Some 18 months on, we feel there’s merit in revisiting the report’s findings to see what ‘doing our bit’ might mean in practice. While appreciating a year and half is a relatively short period to expect any measurable progress, especially with most businesses’ resources focused on navigating the pandemic, the lack of integration is not a new issue but it is a significant one and it can’t continue to be pushed to the bottom of the collective industry’s ‘to do’ list.
So, what do the report’s findings say advisers are up against? After visiting and speaking to 10 firms at length, and polling over 100 others on their attitudes towards their technology suites, the report found the following:
- Firms are using an average of five systems in the process of giving advice, building portfolios and managing clients. That doesn’t include platforms, which once added in sees the average climb to seven. When factoring more general systems like accounting and office software it rises to 10.
- Not a single firm researched could at the time access real-time two-way integration between the systems they use.
- Six in 10 described the lack of integration across their software suite, which necessitated lots of rekeying of basic client information, as ‘very impactful’ or ‘severely impactful’.
- 87% agreed that a lack of integration from provider to provider means their firm does considerably more administration than they’d like.
It makes for fairly bleak reading, both in terms of the administrative burden and its impact on commerciality.
But picturing a world where these problems are solved, and the various pieces of kit were talking to one another, how much of a difference would it make? The report’s authors concluded that a typical firm could be “100% more administratively efficient if systems were properly integrated, as measured by the amount of assets under administration each staff member can look after”.
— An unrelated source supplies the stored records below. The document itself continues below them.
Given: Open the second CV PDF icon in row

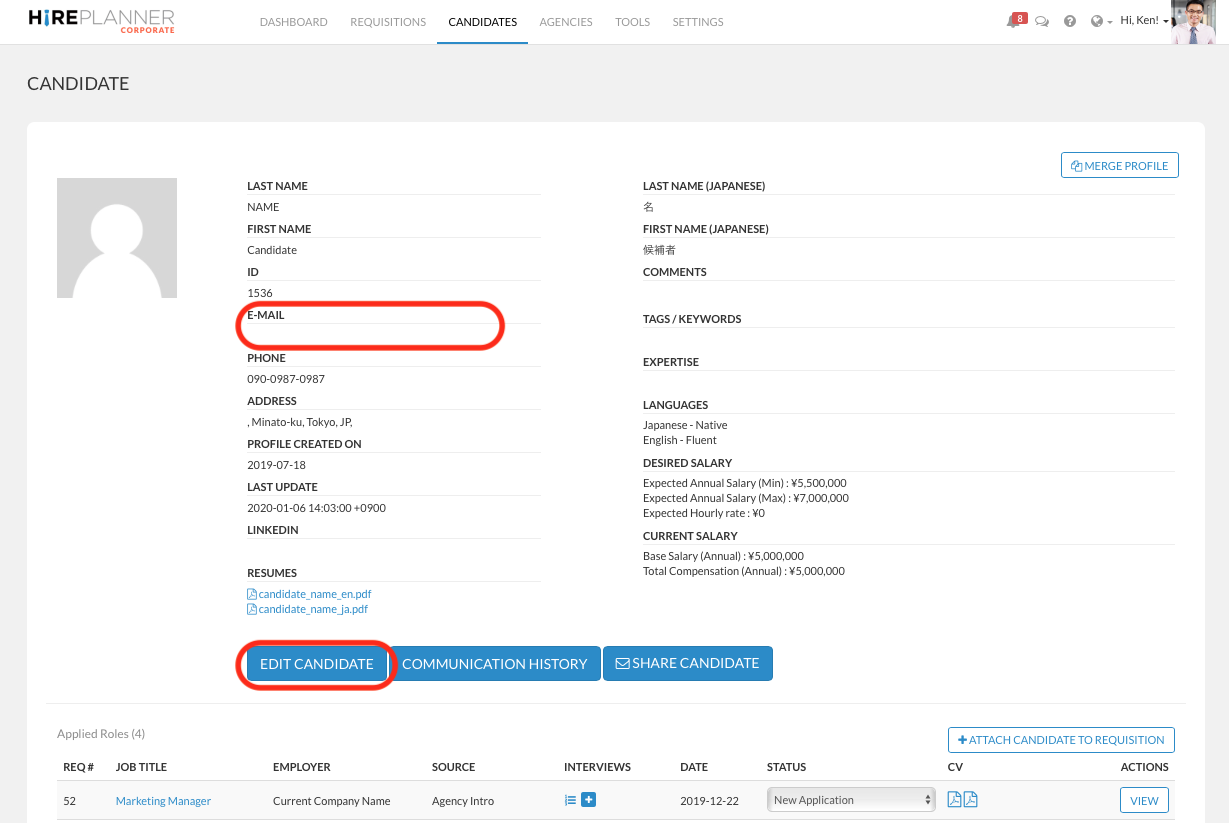Looking at the screenshot, I should pyautogui.click(x=970, y=799).
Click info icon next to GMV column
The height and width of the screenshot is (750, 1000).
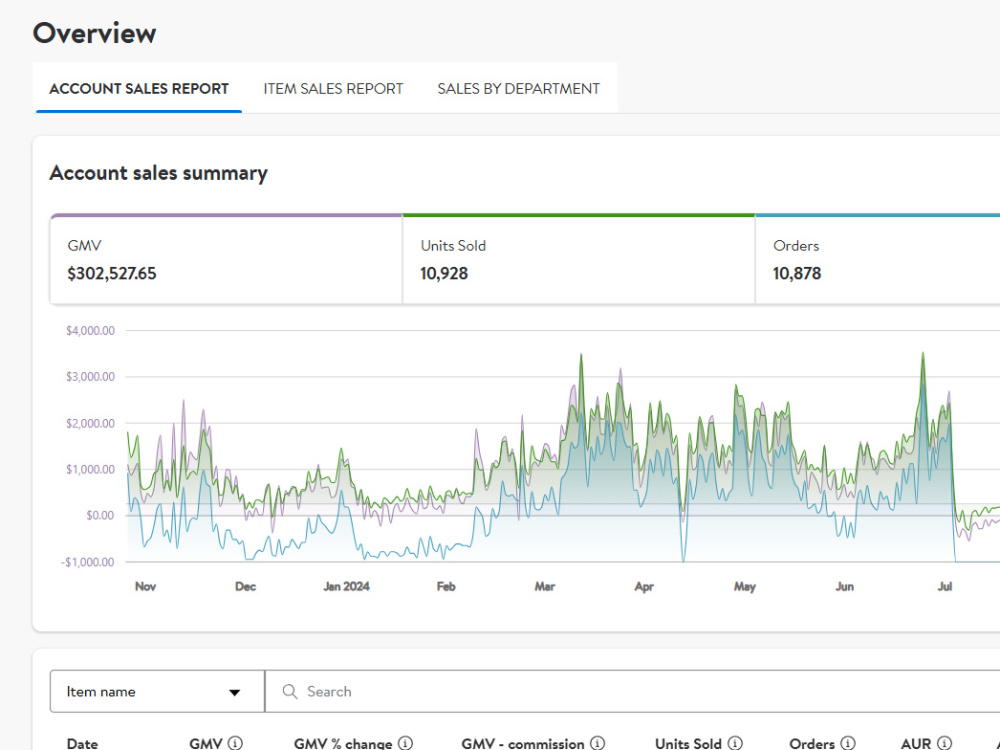click(235, 743)
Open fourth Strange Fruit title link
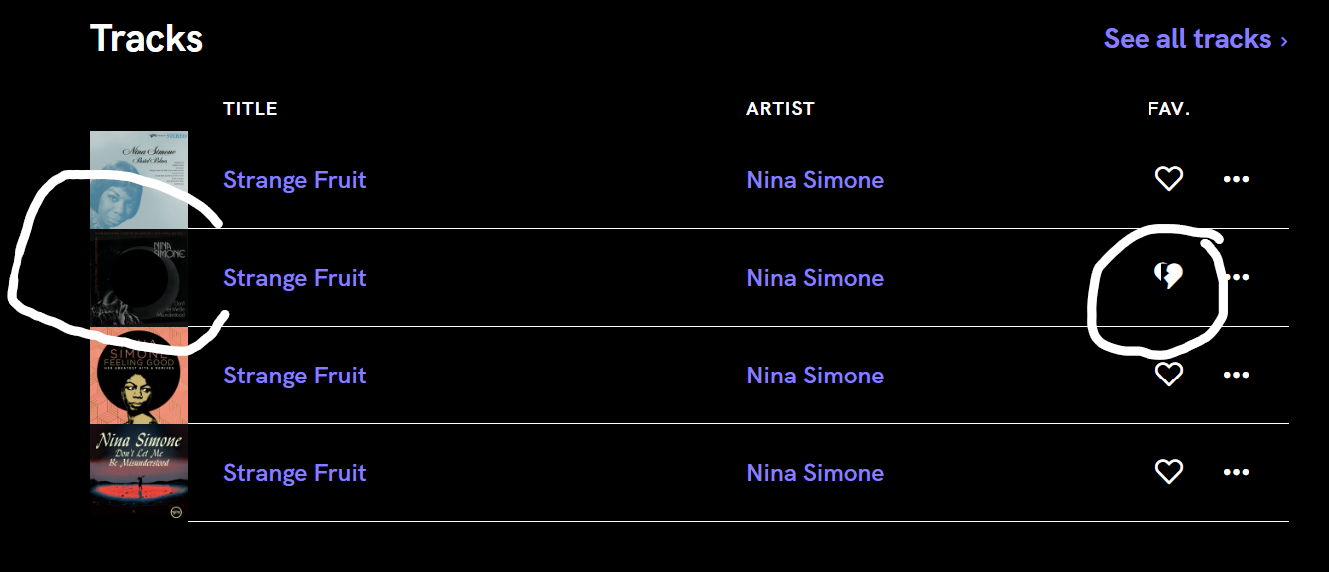1329x572 pixels. point(294,472)
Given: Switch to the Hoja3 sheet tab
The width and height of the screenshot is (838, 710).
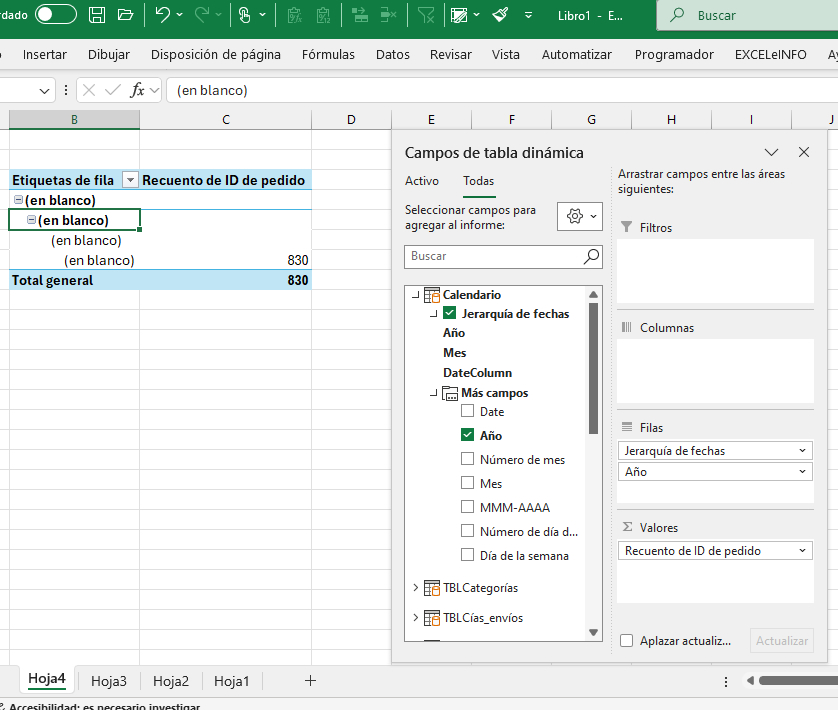Looking at the screenshot, I should pos(109,681).
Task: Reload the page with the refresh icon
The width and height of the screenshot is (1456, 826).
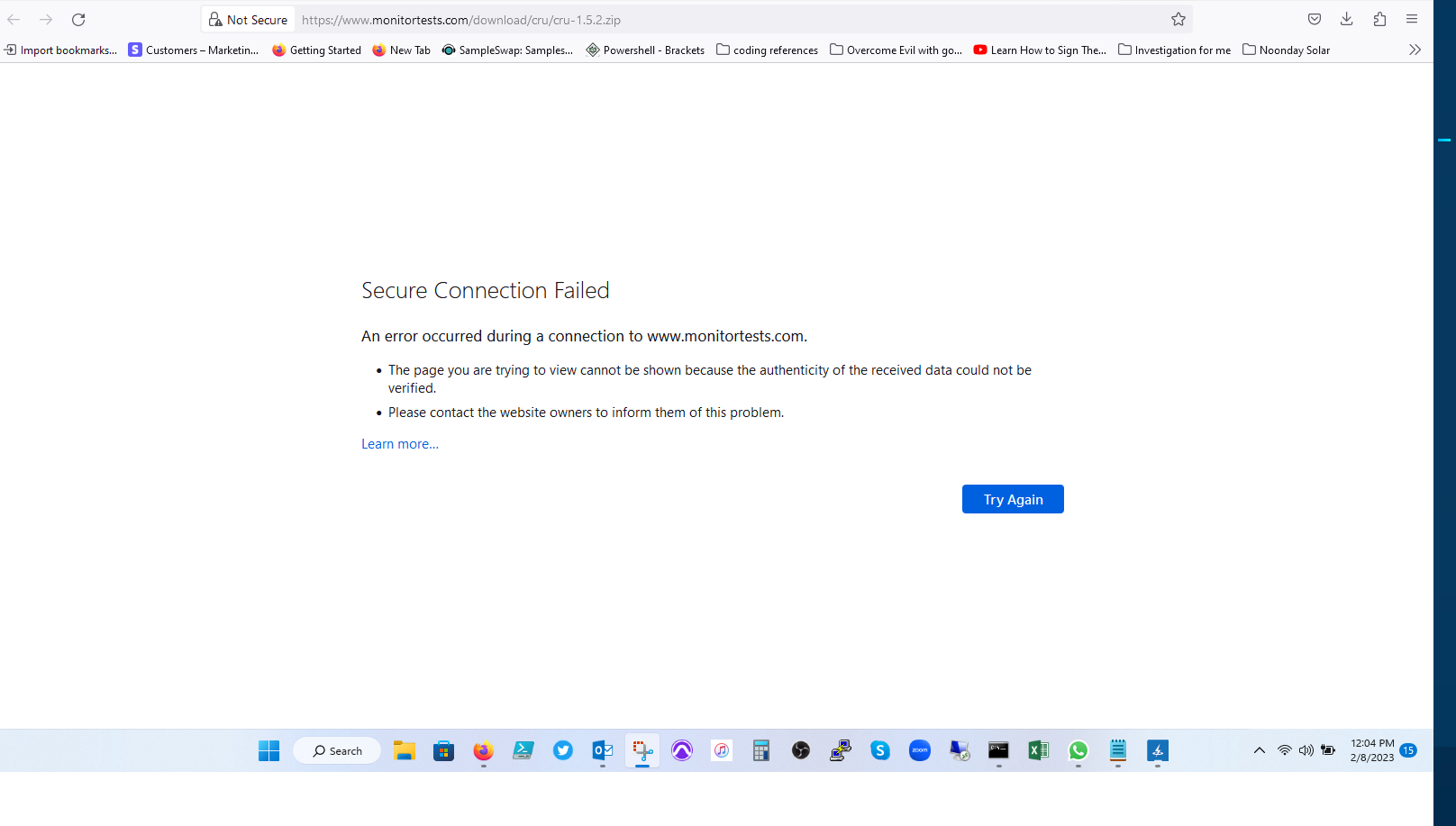Action: pos(78,20)
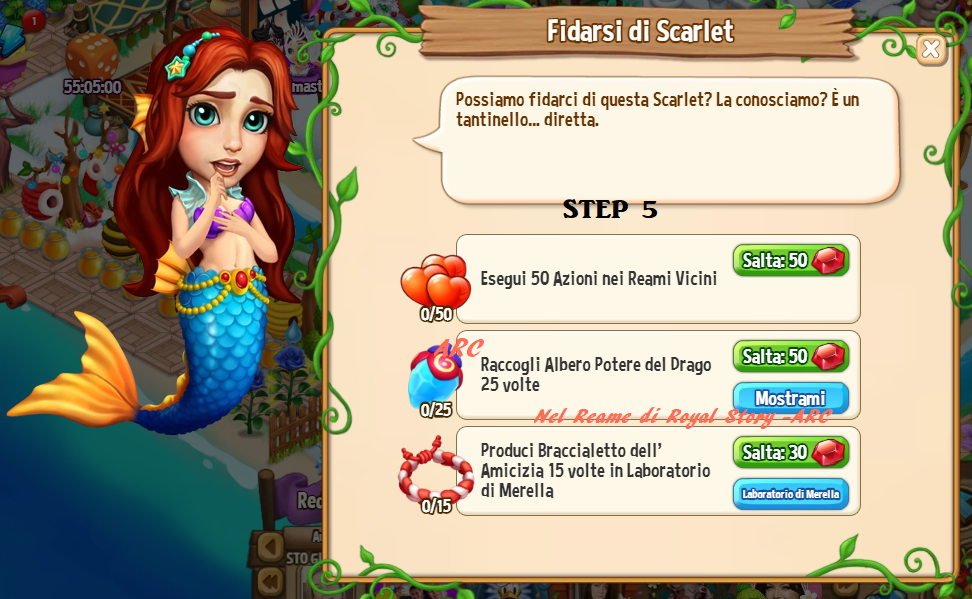Image resolution: width=972 pixels, height=599 pixels.
Task: Skip the Albero Potere del Drago task
Action: click(790, 357)
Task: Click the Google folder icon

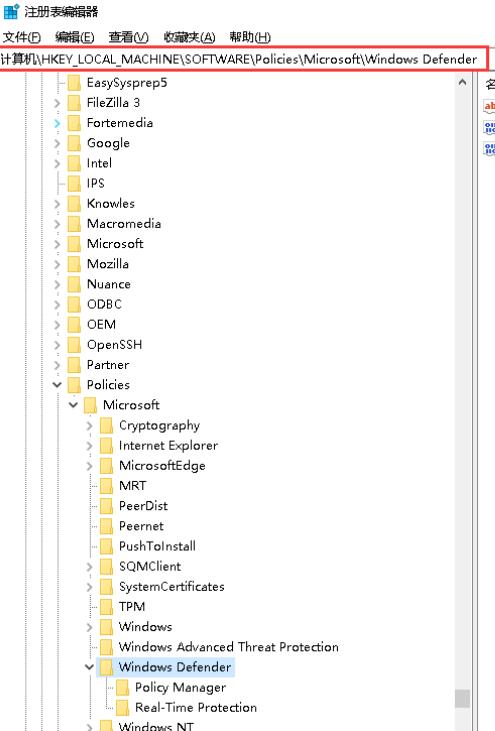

After letting that sink in for a moment, we were appalled. Advice firms are doing twice the work needed. And there’s a real danger here that, if neglected, disconnection will continue to be accepted as the norm. Although our focus here is about how we can help to support advice firms, better integration benefits all involved in the supply chain. The less time advisers spend rekeying, the more time they can spend with clients, creating more opportunities to write business to place with asset managers, product providers and platforms.
Yet, in our sector we’ve noticed a reluctance to open up. Opening up is the first step to creating a connected world that better serves advisers and their clients. Great kit and systems are only as good as their ability to talk to other bits of great kit and other systems.
There’s no overnight fix for making it a connected world, more’s the pity, but there are some fundamental steps each back-office or tool provider and platform can take to get us closer to that reality. It’s a case of prioritising the stuff that makes a genuine difference. And opening up is the first step.
You can’t bemoan the lack of connectedness, all the while guardedly not letting your own tech talk to other systems, including the competition.
We already link to any suitable third-party provider, subject to due diligence checks, and we happily work with CRM systems that compete with our own (although we know Wealthcraft and Praemium are the absolute best fit). But we have additionally decided to throw open the doors to our APIs, giving access to anyone who wishes to use it, and we hope others follow suit. It’s the first step, we believe, to making two-way, real-time integration the stuff of now, not just of dreams.